◆ **Dataset excerpts**:
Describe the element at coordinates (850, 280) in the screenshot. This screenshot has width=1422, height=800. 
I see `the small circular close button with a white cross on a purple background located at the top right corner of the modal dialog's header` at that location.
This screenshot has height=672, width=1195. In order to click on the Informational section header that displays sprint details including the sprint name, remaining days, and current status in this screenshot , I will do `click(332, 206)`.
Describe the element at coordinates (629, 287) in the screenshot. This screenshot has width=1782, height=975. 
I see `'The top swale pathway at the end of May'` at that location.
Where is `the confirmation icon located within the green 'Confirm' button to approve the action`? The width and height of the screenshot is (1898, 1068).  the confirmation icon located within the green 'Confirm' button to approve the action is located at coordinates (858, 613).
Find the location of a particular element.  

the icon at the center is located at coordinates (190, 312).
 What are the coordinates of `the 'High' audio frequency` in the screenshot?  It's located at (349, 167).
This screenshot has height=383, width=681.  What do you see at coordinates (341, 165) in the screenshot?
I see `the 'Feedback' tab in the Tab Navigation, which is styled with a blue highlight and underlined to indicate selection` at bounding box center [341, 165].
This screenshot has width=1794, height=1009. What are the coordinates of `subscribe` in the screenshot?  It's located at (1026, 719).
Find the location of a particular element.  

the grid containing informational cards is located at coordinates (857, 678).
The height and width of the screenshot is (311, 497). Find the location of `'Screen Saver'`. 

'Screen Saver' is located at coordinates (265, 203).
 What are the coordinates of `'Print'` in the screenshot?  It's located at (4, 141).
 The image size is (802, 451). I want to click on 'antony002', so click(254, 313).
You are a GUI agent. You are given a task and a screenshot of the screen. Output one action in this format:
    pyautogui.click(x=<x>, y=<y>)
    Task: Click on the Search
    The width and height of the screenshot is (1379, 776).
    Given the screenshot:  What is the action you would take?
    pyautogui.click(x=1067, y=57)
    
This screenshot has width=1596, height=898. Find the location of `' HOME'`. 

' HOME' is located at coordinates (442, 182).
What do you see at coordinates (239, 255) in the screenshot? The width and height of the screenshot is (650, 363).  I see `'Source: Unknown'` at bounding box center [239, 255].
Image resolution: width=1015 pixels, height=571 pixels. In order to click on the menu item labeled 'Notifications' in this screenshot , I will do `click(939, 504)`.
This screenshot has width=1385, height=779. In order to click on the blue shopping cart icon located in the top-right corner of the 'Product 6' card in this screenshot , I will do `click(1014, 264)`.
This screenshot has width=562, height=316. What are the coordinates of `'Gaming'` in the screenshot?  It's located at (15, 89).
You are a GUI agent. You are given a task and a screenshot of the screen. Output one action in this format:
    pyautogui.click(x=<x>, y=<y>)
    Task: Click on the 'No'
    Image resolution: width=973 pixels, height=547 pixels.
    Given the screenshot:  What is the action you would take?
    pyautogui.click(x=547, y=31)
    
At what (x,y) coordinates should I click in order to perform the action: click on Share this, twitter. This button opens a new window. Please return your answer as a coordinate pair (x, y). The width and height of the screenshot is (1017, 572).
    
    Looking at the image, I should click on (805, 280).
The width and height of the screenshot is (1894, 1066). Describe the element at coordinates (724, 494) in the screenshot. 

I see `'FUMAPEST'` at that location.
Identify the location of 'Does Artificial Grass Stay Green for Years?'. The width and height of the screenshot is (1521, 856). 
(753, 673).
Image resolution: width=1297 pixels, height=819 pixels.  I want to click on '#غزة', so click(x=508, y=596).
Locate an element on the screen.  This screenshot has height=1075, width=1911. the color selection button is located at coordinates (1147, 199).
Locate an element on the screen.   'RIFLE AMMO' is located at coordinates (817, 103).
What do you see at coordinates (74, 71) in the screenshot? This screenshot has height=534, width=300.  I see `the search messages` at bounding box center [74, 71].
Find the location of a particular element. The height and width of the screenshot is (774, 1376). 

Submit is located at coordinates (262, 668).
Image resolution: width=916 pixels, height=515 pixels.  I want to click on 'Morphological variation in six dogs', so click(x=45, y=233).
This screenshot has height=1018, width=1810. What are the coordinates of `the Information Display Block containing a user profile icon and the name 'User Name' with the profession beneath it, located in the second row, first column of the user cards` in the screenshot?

◆ **Problem description**:
Update all of the lines above by replacing "a particular element" with "a specific element" wherever it occurs, and leave everything else unchanged.

◆ **Response**:
Describe the element at coordinates (850, 280) in the screenshot. This screenshot has width=1422, height=800. 
I see `the small circular close button with a white cross on a purple background located at the top right corner of the modal dialog's header` at that location.
This screenshot has height=672, width=1195. In order to click on the Informational section header that displays sprint details including the sprint name, remaining days, and current status in this screenshot , I will do `click(332, 206)`.
Describe the element at coordinates (629, 287) in the screenshot. This screenshot has width=1782, height=975. 
I see `'The top swale pathway at the end of May'` at that location.
Where is `the confirmation icon located within the green 'Confirm' button to approve the action`? The width and height of the screenshot is (1898, 1068).  the confirmation icon located within the green 'Confirm' button to approve the action is located at coordinates (858, 613).
Find the location of a specific element.  

the icon at the center is located at coordinates (190, 312).
 What are the coordinates of `the 'High' audio frequency` in the screenshot?  It's located at (349, 167).
This screenshot has height=383, width=681.  What do you see at coordinates (341, 165) in the screenshot?
I see `the 'Feedback' tab in the Tab Navigation, which is styled with a blue highlight and underlined to indicate selection` at bounding box center [341, 165].
This screenshot has width=1794, height=1009. What are the coordinates of `subscribe` in the screenshot?  It's located at (1026, 719).
Find the location of a specific element.  

the grid containing informational cards is located at coordinates (857, 678).
The height and width of the screenshot is (311, 497). Find the location of `'Screen Saver'`. 

'Screen Saver' is located at coordinates (265, 203).
 What are the coordinates of `'Print'` in the screenshot?  It's located at (4, 141).
 The image size is (802, 451). I want to click on 'antony002', so click(254, 313).
You are a GUI agent. You are given a task and a screenshot of the screen. Output one action in this format:
    pyautogui.click(x=<x>, y=<y>)
    Task: Click on the Search
    The width and height of the screenshot is (1379, 776).
    Given the screenshot:  What is the action you would take?
    pyautogui.click(x=1067, y=57)
    
This screenshot has width=1596, height=898. Find the location of `' HOME'`. 

' HOME' is located at coordinates (442, 182).
What do you see at coordinates (239, 255) in the screenshot? The width and height of the screenshot is (650, 363).  I see `'Source: Unknown'` at bounding box center [239, 255].
Image resolution: width=1015 pixels, height=571 pixels. In order to click on the menu item labeled 'Notifications' in this screenshot , I will do `click(939, 504)`.
This screenshot has width=1385, height=779. In order to click on the blue shopping cart icon located in the top-right corner of the 'Product 6' card in this screenshot , I will do `click(1014, 264)`.
This screenshot has width=562, height=316. What are the coordinates of `'Gaming'` in the screenshot?  It's located at (15, 89).
You are a GUI agent. You are given a task and a screenshot of the screen. Output one action in this format:
    pyautogui.click(x=<x>, y=<y>)
    Task: Click on the 'No'
    Image resolution: width=973 pixels, height=547 pixels.
    Given the screenshot:  What is the action you would take?
    pyautogui.click(x=547, y=31)
    
At what (x,y) coordinates should I click in order to perform the action: click on Share this, twitter. This button opens a new window. Please return your answer as a coordinate pair (x, y). The width and height of the screenshot is (1017, 572).
    
    Looking at the image, I should click on (805, 280).
The width and height of the screenshot is (1894, 1066). Describe the element at coordinates (724, 494) in the screenshot. 

I see `'FUMAPEST'` at that location.
Identify the location of 'Does Artificial Grass Stay Green for Years?'. The width and height of the screenshot is (1521, 856). 
(753, 673).
Image resolution: width=1297 pixels, height=819 pixels.  I want to click on '#غزة', so click(x=508, y=596).
Locate an element on the screen.  This screenshot has height=1075, width=1911. the color selection button is located at coordinates (1147, 199).
Locate an element on the screen.   'RIFLE AMMO' is located at coordinates (817, 103).
What do you see at coordinates (74, 71) in the screenshot? This screenshot has height=534, width=300.  I see `the search messages` at bounding box center [74, 71].
Find the location of a specific element. The height and width of the screenshot is (774, 1376). 

Submit is located at coordinates (262, 668).
Image resolution: width=916 pixels, height=515 pixels.  I want to click on 'Morphological variation in six dogs', so click(x=45, y=233).
This screenshot has height=1018, width=1810. What are the coordinates of `the Information Display Block containing a user profile icon and the name 'User Name' with the profession beneath it, located in the second row, first column of the user cards` in the screenshot?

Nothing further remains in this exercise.